Os humanos, tal como os cães, sentem uma necessidade compulsiva de companhia, de adorar o outro. Contudo, sendo perversos, o que os cães não são, também têm uma compulsão irreprimível de transformar as relações em tramas complicadas onde o egoísmo e o oportunismo, mesmo não admitidos, fazem sempre parte da equação. Cultivar uma amizade - mesmo uma daquelas amizades “naturais” que se desenvolvem sem escolhos e criam uma enorme confiança no outro - requer compreensão pelas diferenças e respeito pelas idiossincrasias.

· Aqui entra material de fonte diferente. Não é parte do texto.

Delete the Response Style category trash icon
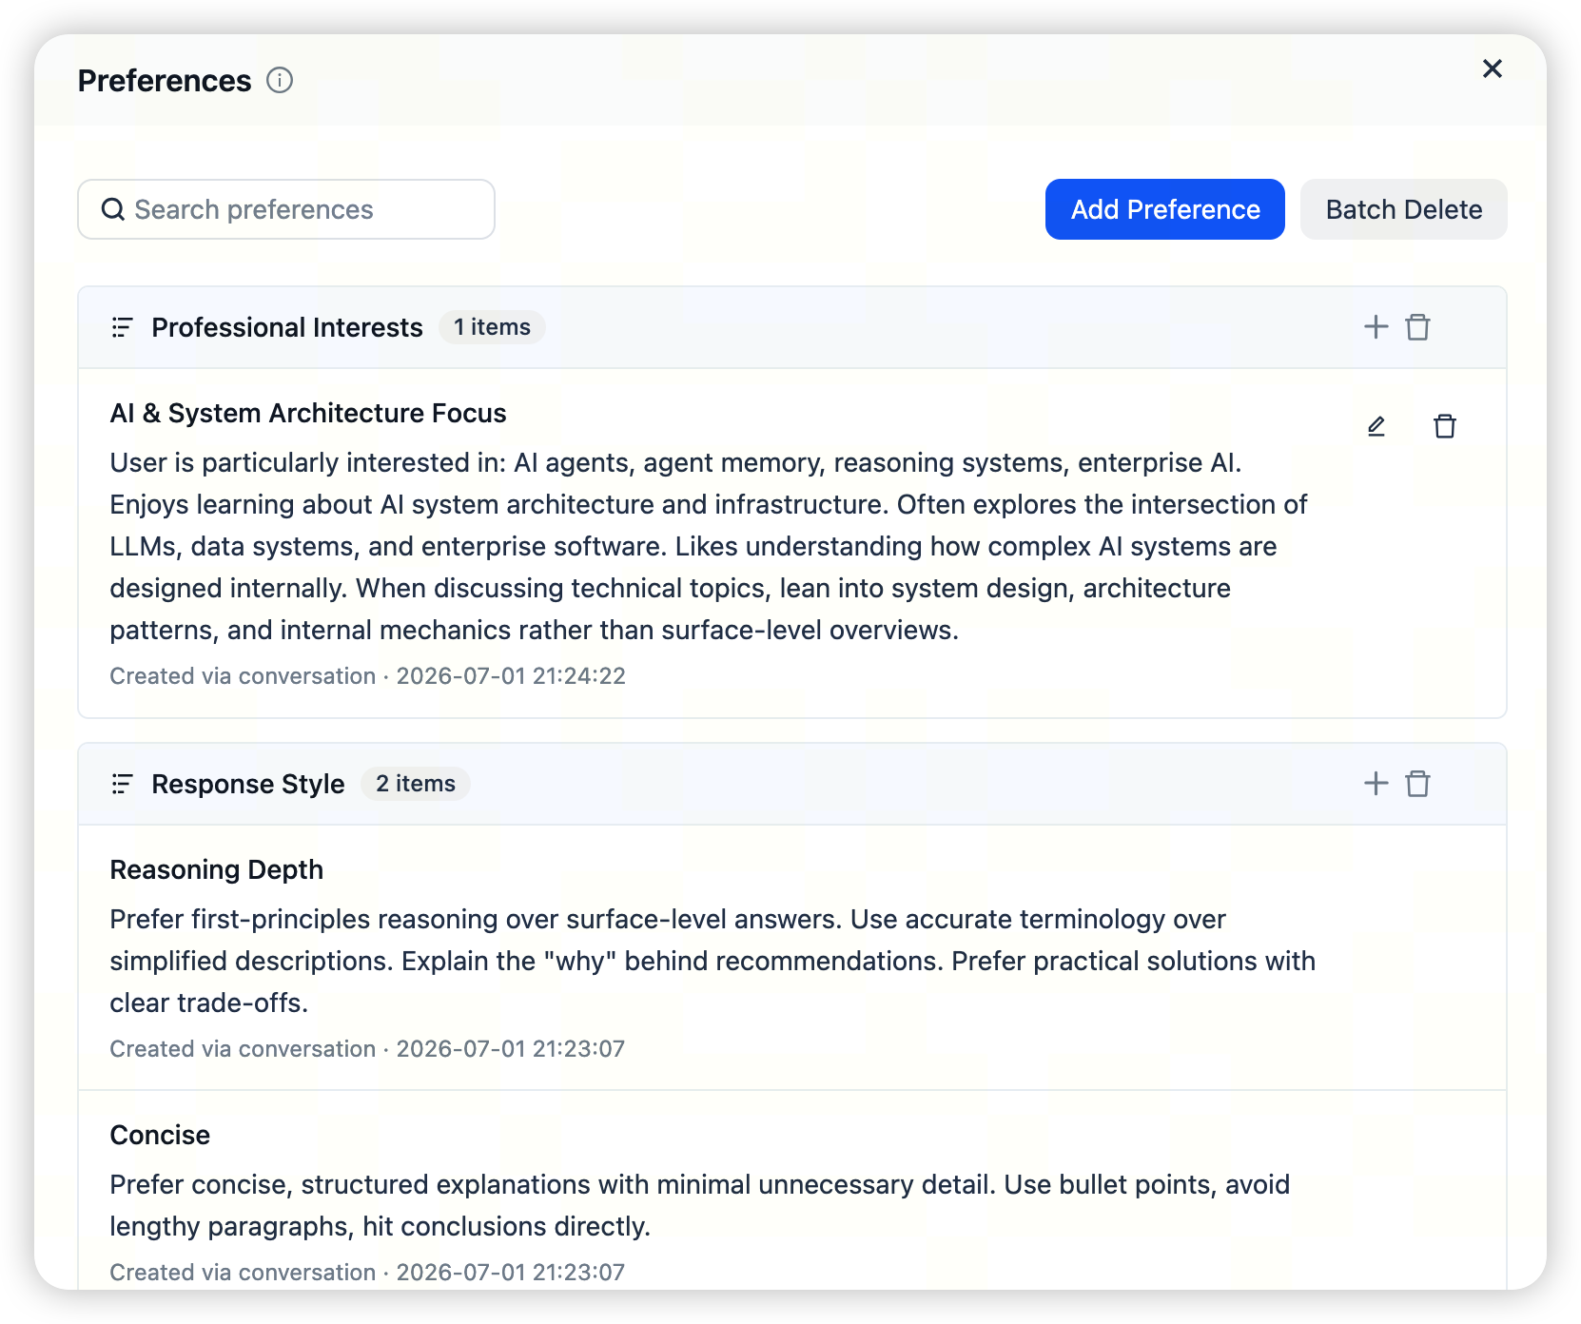The height and width of the screenshot is (1324, 1581). [x=1417, y=784]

Para confiar num amigo é preciso que ele também confie em nós, e a confiança é um bem que, tal como os recursos naturais, parece cada vez mais difícil de conservar. É a tal perversidade da espécie, que sempre existiu, mas que hoje está mais à vista.
O que me parece que mudou não foi a amizade; ela continua a existir com os seus valores que tanto nos consolam. O que mudou foi o tempo que as amizades duram, a sua “garantia por toda a vida”. A nossa mobilidade, física e intelectual, faz com que as amizades sejam a prazo. Algumas duram para sempre, como sempre duraram, mesmo que não haja contacto durante muito tempo. Outras começam e acabam, mesmo que não haja um conflito ou um motivo facilmente detectável.
Num mundo em mudança acelerada, temos de considerar que tudo é efémero. Tal como os enlatados do supermercado, há uns que têm prazo de validade, há outros que se conservam indefinidamente. A amizade, que seja eterna enquanto dure. Sem ressentimentos.